Some businesses may be forced to change directorships or shareholdings and appoint New Zealanders, he predicted.
The society's property law committee said the Taxation (Residential Land Withholding Tax, GST on Online Services and Student Loans) Bill would be detrimental to offshore-based developers working in Auckland.
These developers created desperately-needed Auckland residential subdivisions yet the law change was aimed at them, the committee complained.
"The development of housing has been a topic du jour for some time and in effect the Government will be scoring an own-goal by failing to include an exemption for reputable offshore persons/developers," the society said.
Former Revenue Minister Todd McClay said the change was about fairness and was the third part of the Government's investment property tax reforms announced in the Budget.
"This measure will act as a collection mechanism for the new bright-line test, which applies to gains from the sale of residential property purchased on or after 1 October 2015 and sold within two years," McClay said.
"The RLWT [residential land withholding tax] proposal in the bill, together with the new bright-line test and changes to collect better tax information about buyers and sellers of residential property will help to ensure that everyone pays their fair share of tax on gains from property sales," he said.
Pidgeon is worried about apartment developers and land subdividers.
While the law would ensure foreign entities were held accountable for withholding tax its implementation could have a chilling effect on the market, she said.
"This will tie up their capital, which will delay the development of additional housing at a time when housing supply is urgently needed.

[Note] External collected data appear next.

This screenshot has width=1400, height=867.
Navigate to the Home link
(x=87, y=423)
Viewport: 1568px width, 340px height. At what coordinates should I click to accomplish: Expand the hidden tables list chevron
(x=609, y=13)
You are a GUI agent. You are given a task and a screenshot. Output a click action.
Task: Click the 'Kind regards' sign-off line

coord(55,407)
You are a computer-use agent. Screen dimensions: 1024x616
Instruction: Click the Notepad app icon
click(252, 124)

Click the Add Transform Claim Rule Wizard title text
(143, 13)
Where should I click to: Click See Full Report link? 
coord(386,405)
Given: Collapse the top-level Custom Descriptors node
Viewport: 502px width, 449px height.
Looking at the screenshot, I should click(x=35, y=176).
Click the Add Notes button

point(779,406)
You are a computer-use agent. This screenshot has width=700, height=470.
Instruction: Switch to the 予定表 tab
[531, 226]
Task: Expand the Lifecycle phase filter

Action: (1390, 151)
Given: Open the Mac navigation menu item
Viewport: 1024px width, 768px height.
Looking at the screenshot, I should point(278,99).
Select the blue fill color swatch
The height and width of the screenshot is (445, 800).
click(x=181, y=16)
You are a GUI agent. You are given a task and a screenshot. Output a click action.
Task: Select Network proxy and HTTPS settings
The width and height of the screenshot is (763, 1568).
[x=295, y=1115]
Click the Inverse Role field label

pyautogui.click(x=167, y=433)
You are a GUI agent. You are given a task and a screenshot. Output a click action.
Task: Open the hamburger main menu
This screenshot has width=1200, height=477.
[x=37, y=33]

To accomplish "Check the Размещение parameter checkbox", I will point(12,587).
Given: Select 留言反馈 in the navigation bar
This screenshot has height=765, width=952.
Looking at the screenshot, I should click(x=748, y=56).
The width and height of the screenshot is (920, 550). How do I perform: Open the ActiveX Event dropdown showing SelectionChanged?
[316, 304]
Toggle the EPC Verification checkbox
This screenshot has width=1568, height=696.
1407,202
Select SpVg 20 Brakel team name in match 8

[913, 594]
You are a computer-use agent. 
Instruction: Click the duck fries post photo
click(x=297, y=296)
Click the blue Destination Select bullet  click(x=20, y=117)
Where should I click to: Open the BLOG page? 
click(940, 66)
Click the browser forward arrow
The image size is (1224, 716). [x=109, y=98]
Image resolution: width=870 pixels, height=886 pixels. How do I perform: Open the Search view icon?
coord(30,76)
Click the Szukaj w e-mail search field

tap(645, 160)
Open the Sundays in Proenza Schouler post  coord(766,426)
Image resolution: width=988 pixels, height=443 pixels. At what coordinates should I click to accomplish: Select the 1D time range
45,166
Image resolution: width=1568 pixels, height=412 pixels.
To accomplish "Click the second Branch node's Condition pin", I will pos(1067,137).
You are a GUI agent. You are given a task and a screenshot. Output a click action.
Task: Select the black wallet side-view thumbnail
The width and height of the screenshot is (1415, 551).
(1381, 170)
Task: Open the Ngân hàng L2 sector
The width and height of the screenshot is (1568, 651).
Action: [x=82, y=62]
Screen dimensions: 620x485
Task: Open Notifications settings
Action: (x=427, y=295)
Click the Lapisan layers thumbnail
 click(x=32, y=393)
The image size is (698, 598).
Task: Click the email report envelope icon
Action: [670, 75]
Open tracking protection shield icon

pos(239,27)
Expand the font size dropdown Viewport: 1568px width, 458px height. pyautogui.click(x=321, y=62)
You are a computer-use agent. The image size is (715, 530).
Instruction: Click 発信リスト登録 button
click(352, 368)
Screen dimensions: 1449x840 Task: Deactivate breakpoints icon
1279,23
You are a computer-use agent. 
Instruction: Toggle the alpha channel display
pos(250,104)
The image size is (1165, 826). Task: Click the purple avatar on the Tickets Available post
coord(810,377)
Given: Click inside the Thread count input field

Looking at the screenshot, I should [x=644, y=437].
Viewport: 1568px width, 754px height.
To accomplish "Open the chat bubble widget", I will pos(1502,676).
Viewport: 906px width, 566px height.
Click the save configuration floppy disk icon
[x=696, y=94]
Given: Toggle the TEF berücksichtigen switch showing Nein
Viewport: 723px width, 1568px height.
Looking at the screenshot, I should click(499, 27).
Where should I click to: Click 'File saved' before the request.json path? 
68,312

There are many large, well established property developers who have been good taxpayers but who will be caught as offshore entities under this legislation," she predicted.
An entity is offshore even if one director or 25 per cent of its shareholders are overseas.
"They will have significant capital tied up pending completion of their tax returns, particularly as when assessing profits for calculation of the withholding tax no account is taken of expenditure, which in the case of subdivisions and apartment buildings is significant.
"It would be helpful to have an exemption for offshore taxpayers of good repute to ensure that this legislation does not clog their capital and impede development when it is desperately needed in Auckland. It is helpful to have a simple process for assessment, but adding either exemptions or bonds may soften a negative outcome from the legislation," Pidgeon said.
Tony Alexander, BNZ chief economist, says the three changes resulted in "a plethora of anecdotes - and nothing more than anecdotes - of Chinese offshore buyers pulling back from the Auckland market".
• Moves against foreign property buyers announced in last year's Budget:
• Requirements for NZ bank account and IRD number.
• Capital gains bright-line test on investors selling in 2 years.
• Resident withholding tax on overseas owners buying and selling in 2 years.